Records for this exercise.
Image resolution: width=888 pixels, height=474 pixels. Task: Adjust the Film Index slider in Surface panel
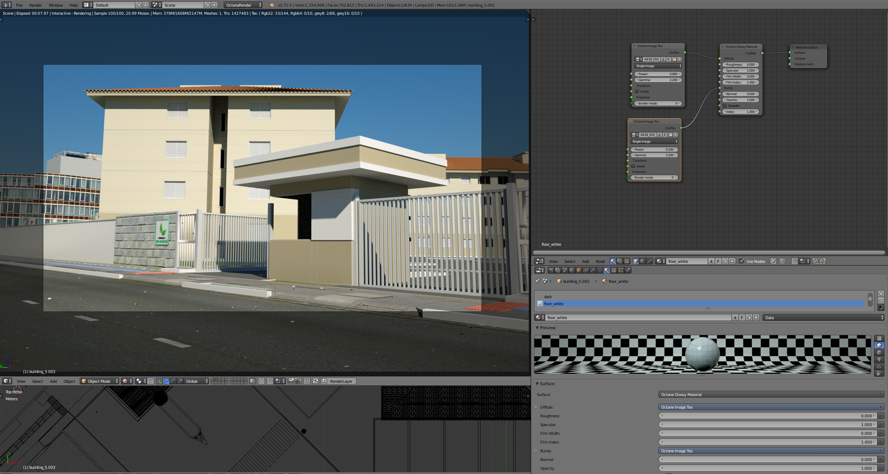pos(768,442)
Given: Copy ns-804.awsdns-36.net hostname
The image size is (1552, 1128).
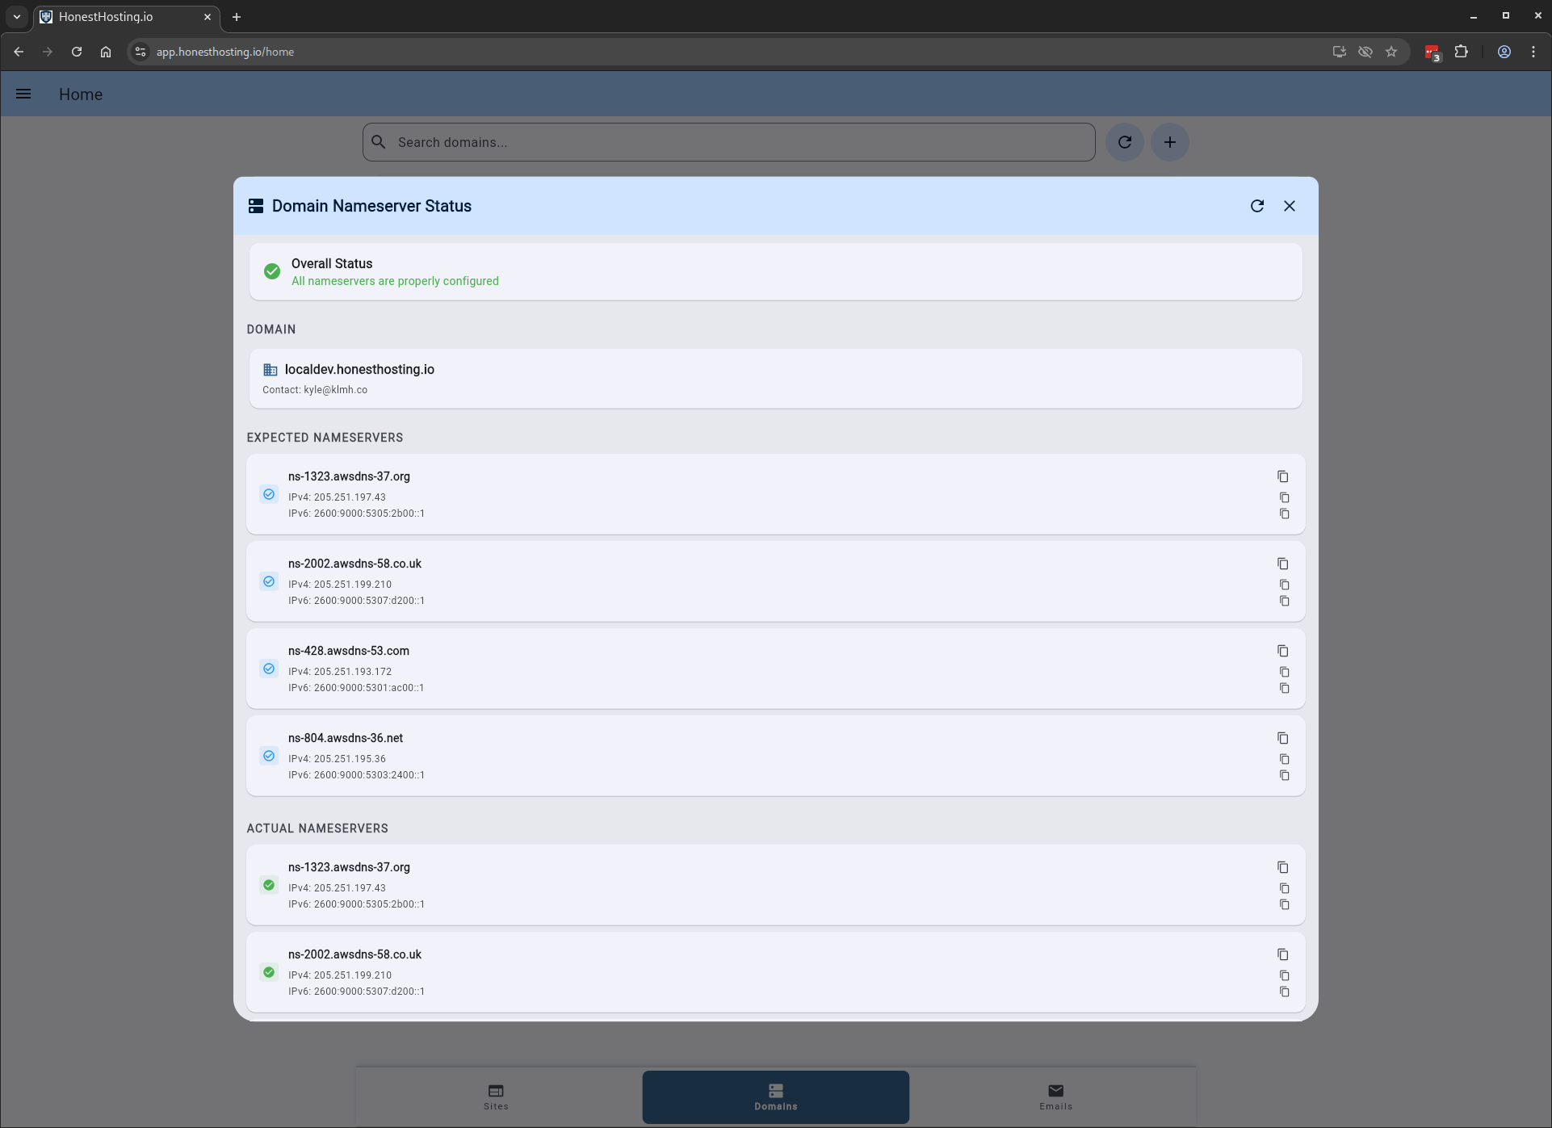Looking at the screenshot, I should point(1282,738).
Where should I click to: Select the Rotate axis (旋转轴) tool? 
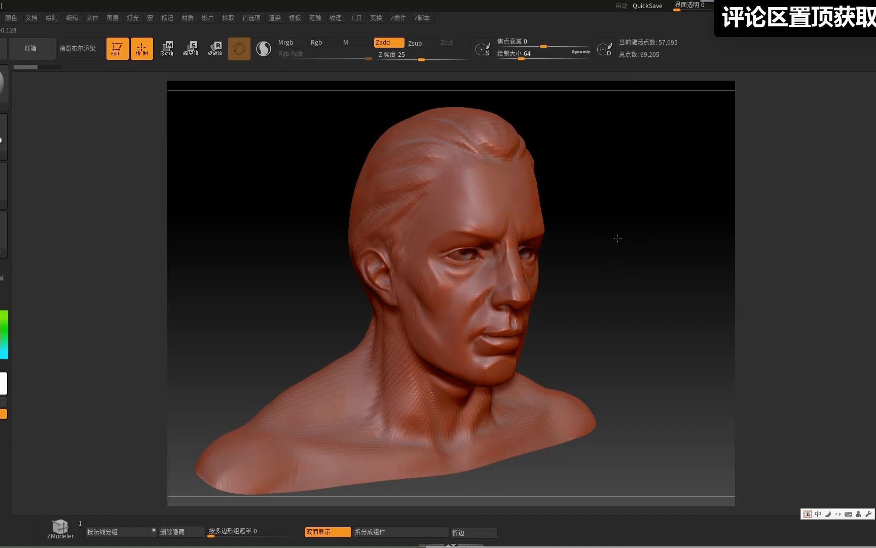215,48
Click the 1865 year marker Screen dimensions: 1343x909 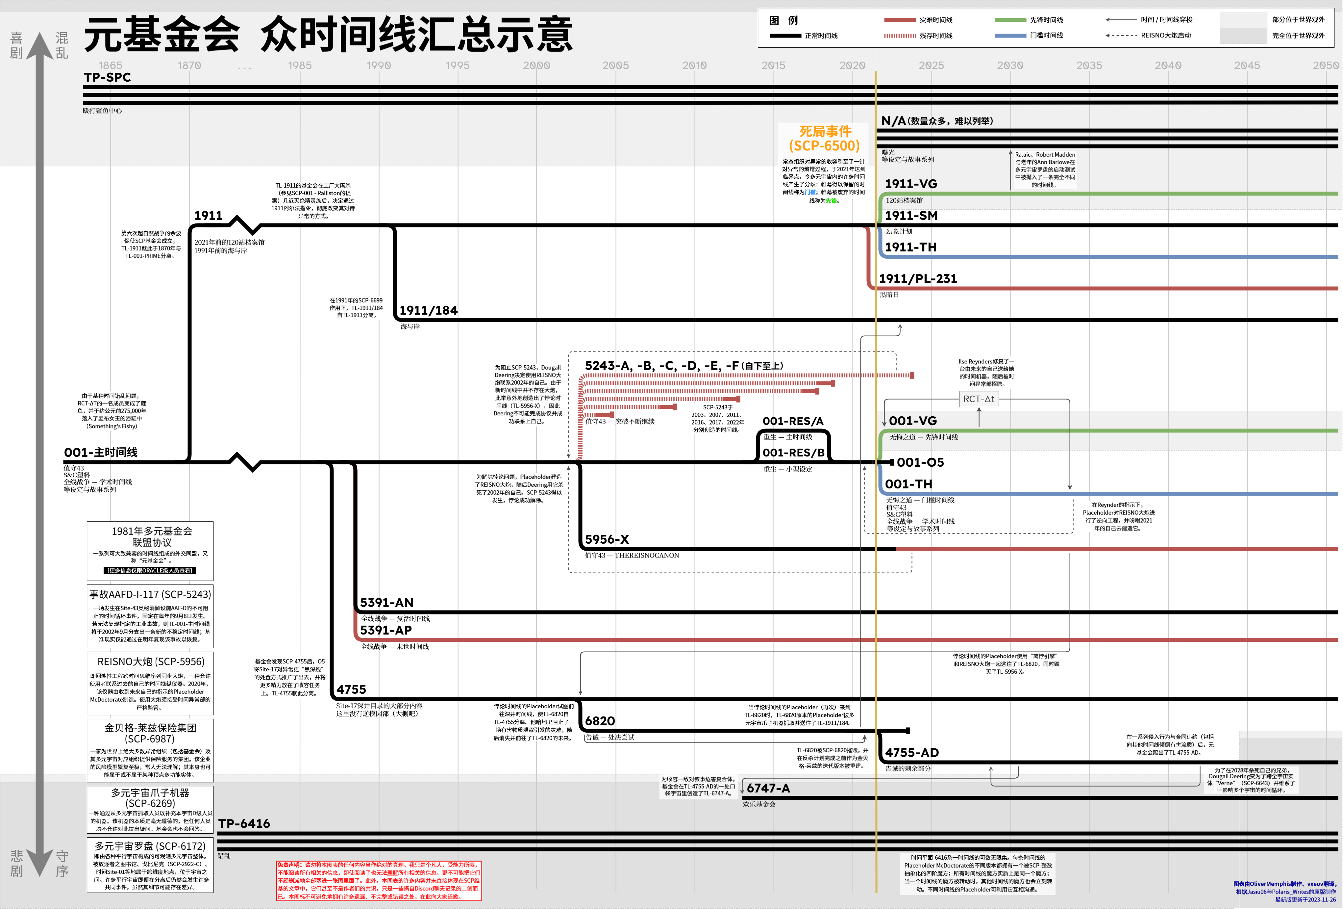(110, 65)
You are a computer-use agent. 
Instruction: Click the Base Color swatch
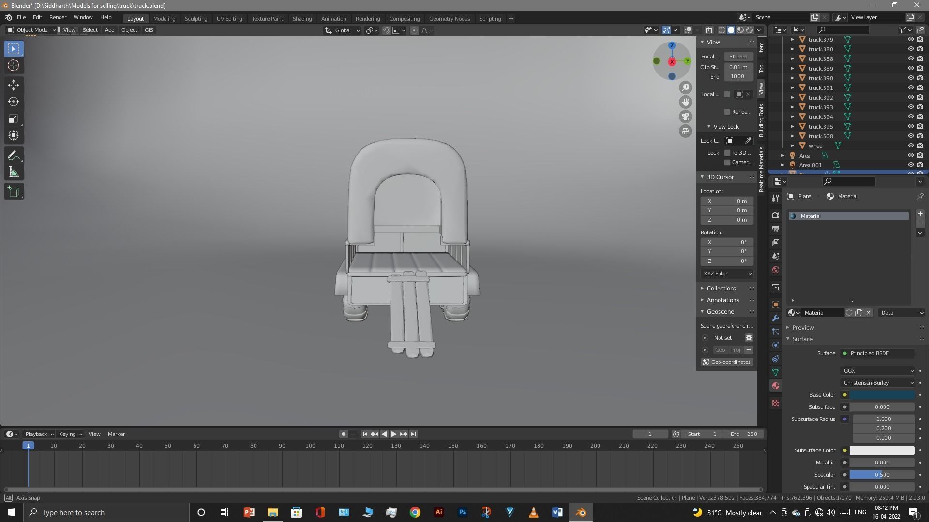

Work task. Only the lines from the one with "You are a computer-use agent." through the final line of the entries belong in the answer, set down exactly, with both ends included and no pictures.

Result of the task.
You are a computer-use agent. 
Instruction: Click the Base Color swatch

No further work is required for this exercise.